La situación referida representa, en cierto sentido, un verdadero milagro de la humanidad y de un sistema que no será perfecto (nada en el mundo lo es, ni siquiera el Papa o la Iglesia), pero que nos ha permitido crecer y multiplicarnos de una manera que era imposible en épocas precapitalistas. Sería bueno que el Papa ensanche su marco de referencia y analice la situación de la humanidad desde entonces y hasta ahora. Es tan instintivo como equivocado suponer que si hay pobres es porque hay ricos, o pensar que nada bueno puede surgir de la ambición o el interés propio. Uno ya está cansado de repetir la cita de Smith sobre la benevolencia del carnicero, cervecero, panadero, pero acaso alguien debería arrimársela a Francisco. El Papa, habida cuenta del peso de su opinión, debería evitar estos y otros simplismos. El discurso anticapitalista, además de estar equivocado, fomenta el resentimiento, el nacionalismo exacerbado y el miedo de que se cumplan ingenuas profecías malthusianas.

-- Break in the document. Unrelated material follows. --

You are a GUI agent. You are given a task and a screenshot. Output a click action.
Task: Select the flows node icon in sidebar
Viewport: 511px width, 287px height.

Acaso Francisco necesite alternar sus visitas a pobres o políticos (me abstengo de hacer una correlación entre la proliferación de ambos grupos) con otras visitas, a empresas y emprendedores que producen y generan desarrollo económico (sólo movidos por su interés). O recorrer las firmas tecnológicas que, por ejemplo, están haciendo que los ciegos vean y los sordos escuchen. Tal vez, como el apóstol Tomás, el Papa necesite ver y tocar para creer, y convencerse de que, en definitiva, el capitalismo no es más que la humanidad haciéndose cargo de crear su propio milagro.